— Allons ! vous me rendez un peu justice, maintenant.
— J’ai toujours rendu justice à votre charité : je l’aurais désirée plus féminine, voilà tout.
— Oui, vous auriez voulu qu’au lieu d’être médecin, je fusse une sœur de charité.
— Peut-être… Vous avez fait le bien, mais vous avez donné le mauvais exemple.
Sa voix tremblait de rancune mal guérie.
Elle ne se défendit pas, se bornant à le regarder de ses bons yeux clairs où montait une larme.

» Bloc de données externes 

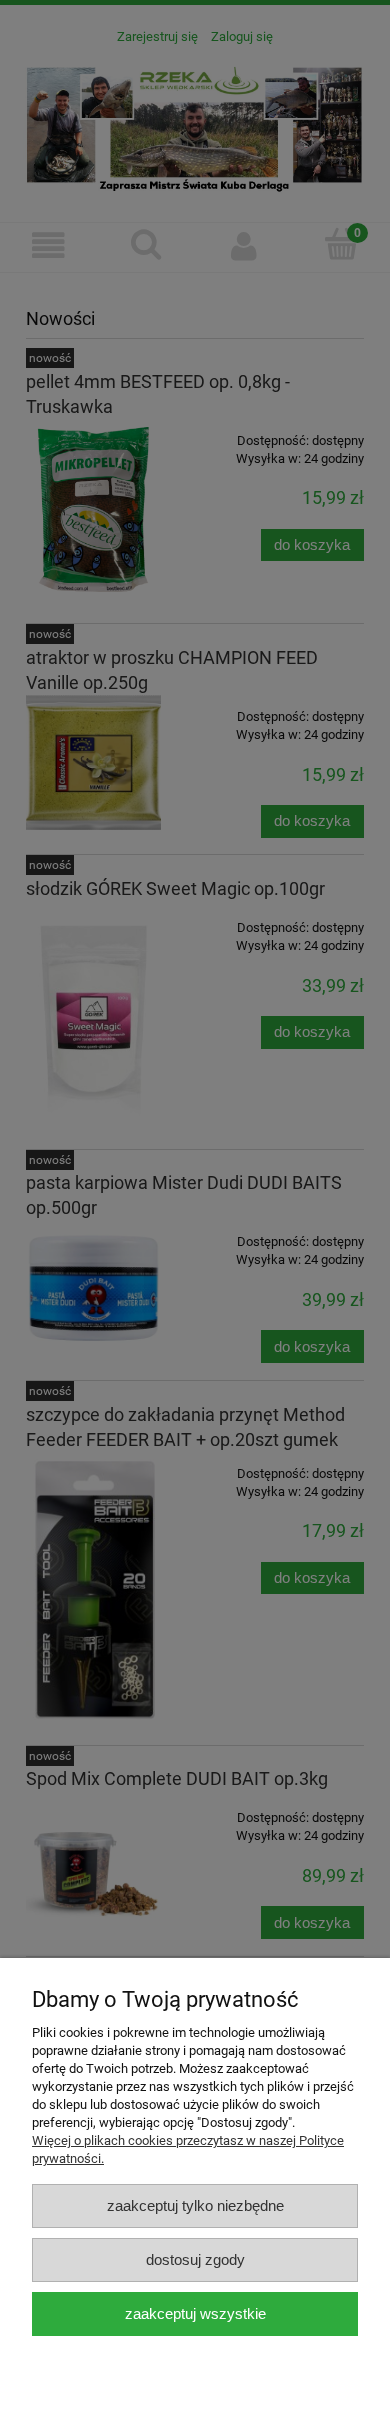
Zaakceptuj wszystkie (195, 2313)
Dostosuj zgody (195, 2259)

— L’exemple, je n’aurais pu m’empêcher de le donner. Chacun est tenu de vivre sa vie, d’agir selon sa conscience. Mais je suis toute prête à reconnaître que je regrette d’avoir donné de certains conseils, non parce qu’ils étaient mauvais, mais parce qu’ils ont mal tourné.
— Ils ont mal tourné pour moi tout au moins ; c’est moi qui en ai souffert.
— D’autres encore, peut-être. Mais vous êtes venu spontanément, n’est-ce pas, m’apporter votre pardon, car ce n’est pas un malade que vous m’amenez ! reprit-elle avec un sourire qui sécha les yeux expressifs toujours fixés sur lui. Dieu merci, vous êtes superbe autant que jamais,… quoique l’on brunisse au Soudan…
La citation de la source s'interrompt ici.